After more than two hours of arguing about how neither Travelocity nor The Grand have written disclosures that reservations made online will be converted to the local currency at a rate that was almost 12.5% less favorable than the current international trading rate, I was exhausted and fed-up with Travelocity and the staff at The Grand. I told Mr. Mani that I’ve had it. Let’s settle the bill and go. After more arguing and some yelling, we paid the bill with my American Express card and walked out of The Grand extremely disappointed with the customer service of Travelocity and the bone-headed, automaton-like actions of The Grand’s front-desk staff and manager.

I called American Express customer service a few days later and was incredibly pleased at how well the agent (call center located in India as well) immediately credited my account back with the overage charges incurred because of The Grand and Travelocity.

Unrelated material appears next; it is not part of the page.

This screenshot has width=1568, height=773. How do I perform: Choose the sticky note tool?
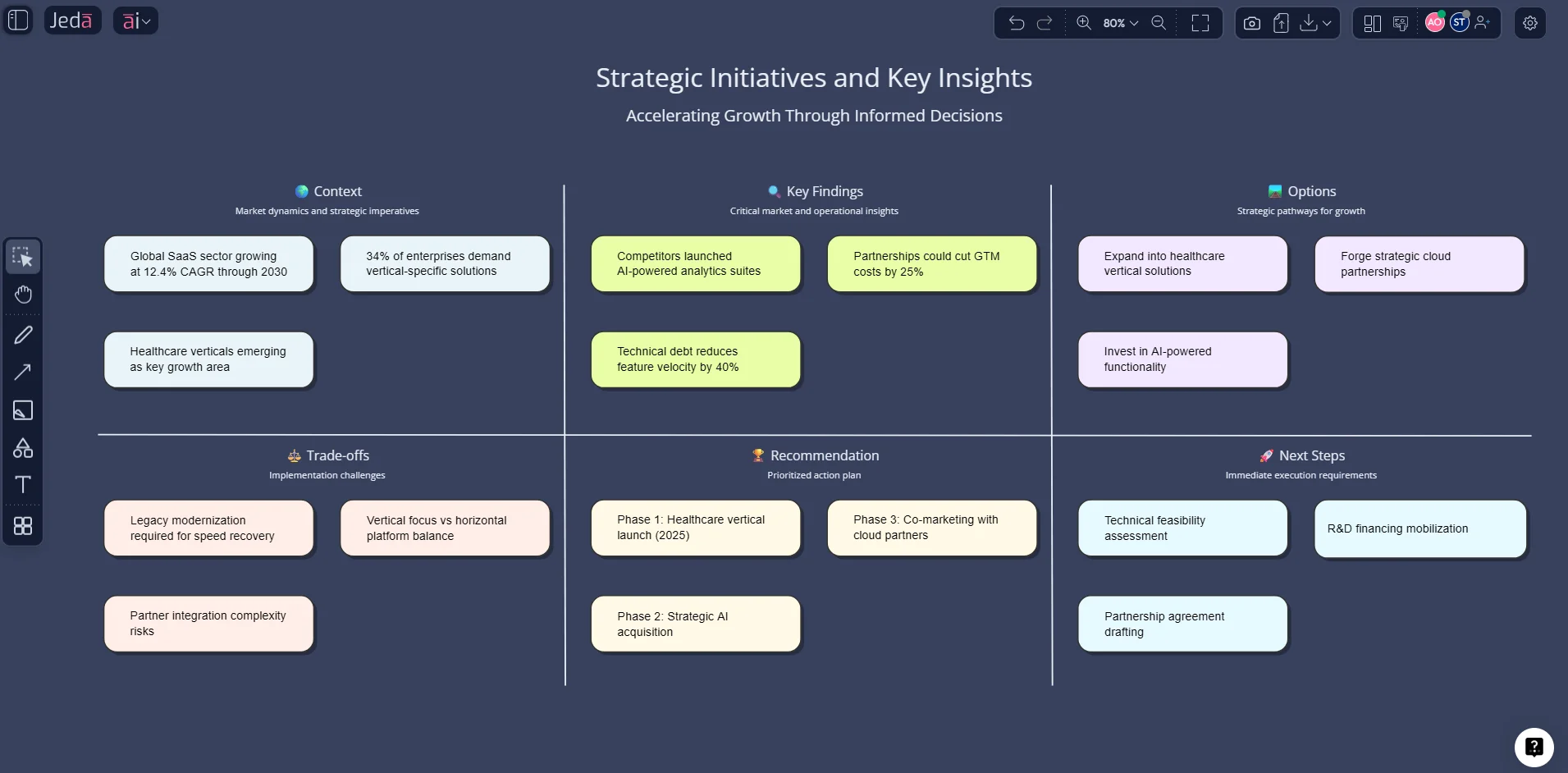coord(23,410)
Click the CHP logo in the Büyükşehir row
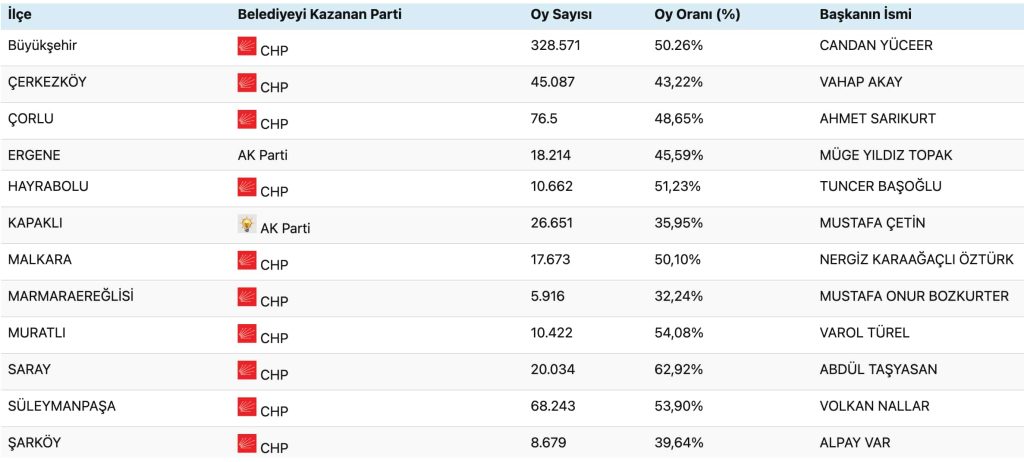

This is an example of how customer service across borders, just plain sucks. Neither The Grand nor Travelocity were willing to admit that they had not properly disclosed that the reservations made would be converted into Indian Rupees. At the end of the day, I wound up paying roughly $75.00 more than I should have. The money isn’t what bothers me. It’s the fact that neither of these organizations were willing to accept their mistakes or listen to the customer’s issues and help resolve them. American Express on the other hand, didn’t care about anything other than what I had to say. They immediately credited my account and told me that they will follow up with Travelocity and The Grand on their own, even after I protested and said I don’t want the credit. I just want American Express to investigate Travelocity and The Grand’s policies and have them pay the refund. Too bad The Grand and Traveloity will not pay me for my time wasted or the mental anguish of dealing with their non-customer focused staff.

On another note, I recently purchased a water filter from a local distributor near Delhi. Five days after the filter was installed, he called me up and asked me if everything was running ok and if I had any problems to please contact him so that he can resolve the issues. It was nice to see that some businesses still have a customer focus.